• _GIVEN PASSAGE_:
>>>>

= Lennart Heimer =

Lennart Heimer (11 March 1930 – 12 March 2007), was a Swedish-American neuroscientist and professor at the Massachusetts Institute of Technology and the University of Virginia. He was most noted for mapping circuits of the brain in the limbic lobe and basal ganglia, structures that play central roles in emotion processing and movement.

==Background==
Heimer was born in Östersund, Sweden. He completed his medical training at the University of Gothenburg. In 1965, Heimer was recruited to join the faculty at the MIT Department of Psychology and Brain Science.

<<<<

• _DATA_:
>>>>

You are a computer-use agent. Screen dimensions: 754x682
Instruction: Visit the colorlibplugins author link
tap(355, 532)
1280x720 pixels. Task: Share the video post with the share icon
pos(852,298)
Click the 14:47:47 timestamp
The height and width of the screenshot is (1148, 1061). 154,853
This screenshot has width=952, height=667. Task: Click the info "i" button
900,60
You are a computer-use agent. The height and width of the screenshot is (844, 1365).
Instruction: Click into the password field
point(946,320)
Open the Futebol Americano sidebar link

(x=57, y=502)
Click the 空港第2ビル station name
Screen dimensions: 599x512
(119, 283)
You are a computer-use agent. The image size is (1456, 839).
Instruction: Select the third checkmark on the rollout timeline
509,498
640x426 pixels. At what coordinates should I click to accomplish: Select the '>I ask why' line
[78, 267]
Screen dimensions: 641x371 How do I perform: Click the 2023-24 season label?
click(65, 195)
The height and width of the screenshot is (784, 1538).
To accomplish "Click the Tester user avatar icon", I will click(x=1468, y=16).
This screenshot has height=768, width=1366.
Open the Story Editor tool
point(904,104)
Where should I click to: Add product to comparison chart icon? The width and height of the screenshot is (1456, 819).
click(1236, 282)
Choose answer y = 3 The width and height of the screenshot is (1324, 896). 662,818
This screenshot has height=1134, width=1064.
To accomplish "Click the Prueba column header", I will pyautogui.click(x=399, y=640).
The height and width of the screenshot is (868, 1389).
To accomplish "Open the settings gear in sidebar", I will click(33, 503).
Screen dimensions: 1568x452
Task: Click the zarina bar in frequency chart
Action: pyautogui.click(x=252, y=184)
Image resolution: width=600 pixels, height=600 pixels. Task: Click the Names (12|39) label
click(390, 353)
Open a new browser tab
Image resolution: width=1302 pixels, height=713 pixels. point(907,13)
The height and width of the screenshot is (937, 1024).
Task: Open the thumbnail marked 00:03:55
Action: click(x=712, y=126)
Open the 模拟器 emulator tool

<<<<

• _THINGS TO DO_:
1) Using the article on Lennart Heimer, decide whether each statement agrees with it: (a) Heimer was born in Gothenburg; (b) Heimer joined the MIT faculty in 1965; (c) Heimer mapped brain circuits in the limbic lobe and basal ganglia. Answer yes or no for each and quote the deciding words from the article.
2) List every date or year that appears in the article on Lennart Heimer.
3) Proceed with the article on Lennart Heimer, starting after its final sentence.

• _WRITTEN RESPONSES_:
1)
(a) No: "Heimer was born in Östersund, Sweden."
(b) Yes: "In 1965, Heimer was recruited to join the faculty at the MIT Department of Psychology and Brain Science."
(c) Yes: "He was most noted for mapping circuits of the brain in the limbic lobe and basal ganglia"

2)
11 March 1930
12 March 2007
1965

3)
==Research==
Heimer's first notable achievement was the development of the Fink-Heimer silver stain for mapping the smallest ends of axons in the brain. With this and other tract-tracing techniques, he made his most well known contribution: a new structural framework for the striatum. Heimer identified the nucleus accumbens and the olfactory tubercle as striatal structures and termed them the "ventral striatum." The traditional striatal structures, the caudate nucleus and putamen are, strictly speaking, now termed the 'dorsal' striatum, though in practice the term "striatum" without qualification generally refers just to the dorsal striatum. Heimer is also known for helping to elaborate the anatomical concept of the extended amygdala, first proposed by his collaborator, Jose de Olmos.